§ **Data provided**:

*****

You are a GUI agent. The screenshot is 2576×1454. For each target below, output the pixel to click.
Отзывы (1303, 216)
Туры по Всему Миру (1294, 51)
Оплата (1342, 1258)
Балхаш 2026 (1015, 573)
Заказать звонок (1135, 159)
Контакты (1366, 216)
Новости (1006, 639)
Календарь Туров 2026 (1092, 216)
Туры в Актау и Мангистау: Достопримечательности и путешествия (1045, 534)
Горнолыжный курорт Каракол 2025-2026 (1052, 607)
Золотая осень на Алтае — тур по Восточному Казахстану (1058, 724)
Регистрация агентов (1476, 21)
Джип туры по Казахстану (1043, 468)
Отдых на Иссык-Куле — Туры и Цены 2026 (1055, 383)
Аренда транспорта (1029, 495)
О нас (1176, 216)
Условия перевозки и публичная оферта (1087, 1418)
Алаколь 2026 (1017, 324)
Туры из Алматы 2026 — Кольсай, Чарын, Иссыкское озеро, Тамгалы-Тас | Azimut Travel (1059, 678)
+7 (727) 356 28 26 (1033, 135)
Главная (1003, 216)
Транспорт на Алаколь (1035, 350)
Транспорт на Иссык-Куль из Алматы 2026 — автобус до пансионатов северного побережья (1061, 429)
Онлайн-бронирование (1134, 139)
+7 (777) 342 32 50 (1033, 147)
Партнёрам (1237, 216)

*****

§ **The problem**:
Using the material above, print every entry exactly as written.

§ **Response to the exercise**:
You are a GUI agent. The screenshot is 2576×1454. For each target below, output the pixel to click.
Отзывы (1303, 216)
Туры по Всему Миру (1294, 51)
Оплата (1342, 1258)
Балхаш 2026 (1015, 573)
Заказать звонок (1135, 159)
Контакты (1366, 216)
Новости (1006, 639)
Календарь Туров 2026 (1092, 216)
Туры в Актау и Мангистау: Достопримечательности и путешествия (1045, 534)
Горнолыжный курорт Каракол 2025-2026 (1052, 607)
Золотая осень на Алтае — тур по Восточному Казахстану (1058, 724)
Регистрация агентов (1476, 21)
Джип туры по Казахстану (1043, 468)
Отдых на Иссык-Куле — Туры и Цены 2026 (1055, 383)
Аренда транспорта (1029, 495)
О нас (1176, 216)
Условия перевозки и публичная оферта (1087, 1418)
Алаколь 2026 (1017, 324)
Туры из Алматы 2026 — Кольсай, Чарын, Иссыкское озеро, Тамгалы-Тас | Azimut Travel (1059, 678)
+7 (727) 356 28 26 (1033, 135)
Главная (1003, 216)
Транспорт на Алаколь (1035, 350)
Транспорт на Иссык-Куль из Алматы 2026 — автобус до пансионатов северного побережья (1061, 429)
Онлайн-бронирование (1134, 139)
+7 (777) 342 32 50 (1033, 147)
Партнёрам (1237, 216)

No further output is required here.